The Linux Kernel Mailing List
 help / color / mirror / Atom feed
From: Yang Shi <yang@os.amperecomputing.com>
To: Heiko Carstens <hca@linux.ibm.com>
Cc: "David Hildenbrand (Arm)" <david@kernel.org>,
	cl@gentwo.org, dennis@kernel.org, tj@kernel.org,
	urezki@gmail.com, catalin.marinas@arm.com, will@kernel.org,
	ryan.roberts@arm.com, akpm@linux-foundation.org,
	gor@linux.ibm.com, agordeev@linux.ibm.com, linux-mm@kvack.org,
	linux-arm-kernel@lists.infradead.org,
	linux-kernel@vger.kernel.org
Subject: Re: [RFC v1 PATCH 0/11] Optimize this_cpu_*() ops for non-x86 (ARM64 for this series)
Date: Fri, 15 May 2026 11:35:35 -0700	[thread overview]
Message-ID: <124aabec-b4bf-4d76-8bf8-de30c31d44c9@os.amperecomputing.com> (raw)
In-Reply-To: <20260515162804.10935A18-hca@linux.ibm.com>



On 5/15/26 9:28 AM, Heiko Carstens wrote:
> On Wed, May 13, 2026 at 05:00:19PM -0700, Yang Shi wrote:
>> On 5/12/26 2:02 AM, David Hildenbrand (Arm) wrote:
>>> There was quite some feedback during the LSF/MM session, what's the current plan?
> ...
>> I'm not sure whether S390 folks will implement this on S390 or not, anyway
>> they are cc'ed.
> I'm not sure yet, however after I had a look at the architecture documentation
> a couple of weeks ago, I think it shouldn't be too hard to get this working on
> s390 as well. I was a bit concerned about TLB flushing, if changes to the
> kernel mapping happen with per-cpu page tables, but as of now I believe this
> shouldn't cause any harm (famous last words...).

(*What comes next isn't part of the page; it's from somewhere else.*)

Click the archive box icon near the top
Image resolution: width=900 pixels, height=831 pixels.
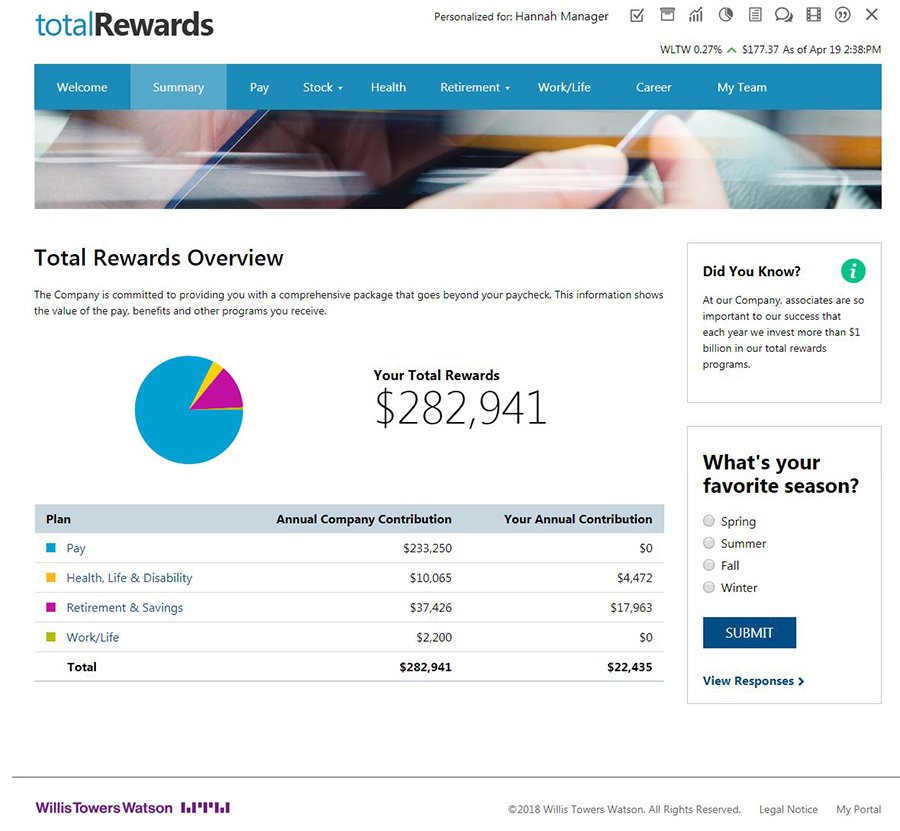click(666, 15)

Yeah, it shouldn't. Kernel needs to flush TLB for all CPUs regardless of 
percpu page table when kernel mapping is changed. There should not be 
any extra overhead for the most cases.

Some extra TLB flush is needed for "percpu local mapping area", but all 
CPUs use the same virtual address, so we should just need one more TLB 
flush call with the same virtual address for all CPUs. In addition, the 
percpu chunk destruction happens asynchronously in work queue. Umapping 
page tables, flushing TLB and freeing pages all happen in work queue 
when the whole chunk is freed. The fast path basically just updates an 
allocation bitmap.

Thanks,
Yang